The Werther’s Original Vodka just smells and tastes of vodka (which is fine itself) but I want this to be really tasty, so I’m going to add some more Werther’s. A whole large bag would be good (I’ve only got three quarters of a bag left, thanks to the Werther’s pixies who sneak in once night falls and snaffle them, leaving their golden wrappers in Oliver’s bed. DAMN THEM)
The Parma Violet Vodka is looking…well, a bit grim actually, and smells of nothing but vodka.
The bottle lid has lost it’s thread, so I’m going to transfer this mixture to a fresh bottle (sterilised) and add some more parma violets.
The Rhubarb and Custard Vodka looks, smells and tastes fantastic, and is ready for bottling.
All the rest of the drinks are heading back into the cupboard for another week of daily agitation (an almost perfect description of my working life there)
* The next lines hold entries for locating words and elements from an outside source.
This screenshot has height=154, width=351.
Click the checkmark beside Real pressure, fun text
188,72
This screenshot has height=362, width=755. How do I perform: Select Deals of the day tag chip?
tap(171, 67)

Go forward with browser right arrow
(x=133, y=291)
You’ll need some coffee filters, a funnel, a large jug and some bottles (duh). I got mine from Jamtastic and they were delivered quickly with no problems at all.
Place a coffee filter into the head (is that the right word?) of the funnel and pour vodka into filter, allow to drain through slowly.
Now, this particular flavoured vodka only required one filtering (I think – but as this one is an experimental batch we’ll check that there’s no sediment in the finished bottle next week) but be prepared to repeat this process if your vodka still looks cloudy or any way unpleasant.
I’m looking at you Parma Violet Vodka.
I poured my finished drink of certain drunkenness into a fresh, sterilised bottle and labelled it up.
I haven’t drunk half of it by the way, that’s the amount extracted; remember that I needed to pour a little vodka out when flavouring in order to put the sweets in – This can be solved by flavouring in kilner jars.